Multi-Table Relationships
Applicable when data is scattered across multiple related tables.
Before synthesis, use database denormalization techniques to integrate multiple tables. Avoid using immature multi-table synthesis techniques. Choose appropriate granularity and aggregation methods based on downstream tasks.
If your data is already integrated into a single table, you can skip to Business Logic Constraints.
Case Background
A policy financial institution possesses rich data on corporate financing, including enterprise basic information, financing applications, and financial changes across multiple dimensions of historical records.

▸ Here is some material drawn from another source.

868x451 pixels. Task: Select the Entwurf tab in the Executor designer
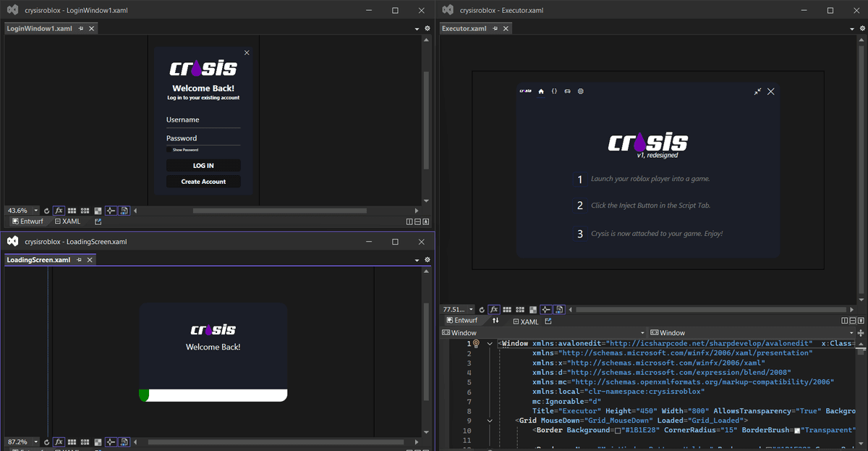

The institution hopes to promote innovative cooperation with fintech companies through synthetic data technology, allowing third parties to develop risk prediction models using this data while ensuring data privacy, thereby helping the institution improve risk management effectiveness.
Data Characteristics
- Complex table structure: Original data is scattered across multiple business system tables, involving enterprise basic data, application records, financial tracking, and other aspects
- Time-series data: Contains multiple key time points (such as application date, approval date, tracking time, etc.) with logical sequential relationships between these time points
Table Relationships and Business Significance
The data structure in this case reflects the complete business process of corporate financing, mainly containing three core data tables:
Enterprise Basic Information Table
- Contains enterprise ID, industry category, sub-industry, geographical location, and capital information
- Each record represents an independent enterprise entity
- This table serves as the master table, forming one-to-many relationships with other tables
Financing Application Record Table
- Records details of each financing application submitted by enterprises to financial institutions
- Includes application type, application date, approval date, application status, and amount information
- An enterprise may have multiple financing applications spanning several years
- Application results are divided into three statuses: approved, rejected, and withdrawn
Financial Tracking Record Table
- Records financial performance tracking data of enterprises after obtaining financing
- Includes profit ratio indicators, tracking time range, revenue indicators, and risk level assessment
- Each financing application may generate multiple tracking records representing financial conditions at different time points
These three data tables form a hierarchical relationship structure: Enterprise Basic Data(1) → Financing Application Records(N) → Financial Tracking Records(N). In the actual business process, enterprises first establish basic files, then submit financing applications, and each application case triggers a financial tracking mechanism.
Sample Data Demonstration
Considering data privacy, the following uses simulated data to demonstrate data structure and business logic. Although this data is simulated, it retains the key characteristics and business constraints of the original data:
Enterprise Basic Information
| company_id | industry | sub_industry | city | district | established_date | capital |
|---|---|---|---|---|---|---|
| C000001 | Construction | Environmental Engineering | New Taipei | Banqiao | 2019-11-03 | 19899000 |
| C000002 | Construction | Building Engineering | Taipei | Neihu | 2017-01-02 | 17359000 |
| C000003 | Manufacturing | Metal Processing | Taipei | Neihu | 2012-05-29 | 5452000 |
Financing Application Records
| application_id | company_id | loan_type | apply_date | approval_date | status | amount_requested | amount_approved |
|---|---|---|---|---|---|---|---|
| A00000001 | C000001 | Factory Expansion | 2022-01-21 | 2022-03-19 | approved | 12848000 | 12432000.0 |
| A00000002 | C000001 | Working Capital | 2025-01-05 | 2025-02-11 | approved | 2076000 | 1516000.0 |
| A00000004 | C000002 | Working Capital | 2020-12-12 | NaN | rejected | 5533000 | NaN |
Financial Tracking Records
| application_id | profit_ratio_avg | tracking_months | last_tracking_date | avg_revenue | risk_level |
|---|---|---|---|---|---|
| A00000001 | 0.033225 | 3.0 | 2024-09-04 | 1.840486e+07 | high_risk |
| A00000002 | -0.002636 | 3.0 | 2027-07-31 | 1.926350e+07 | normal |
Why Choose Denormalization Over Multi-Table Synthesis?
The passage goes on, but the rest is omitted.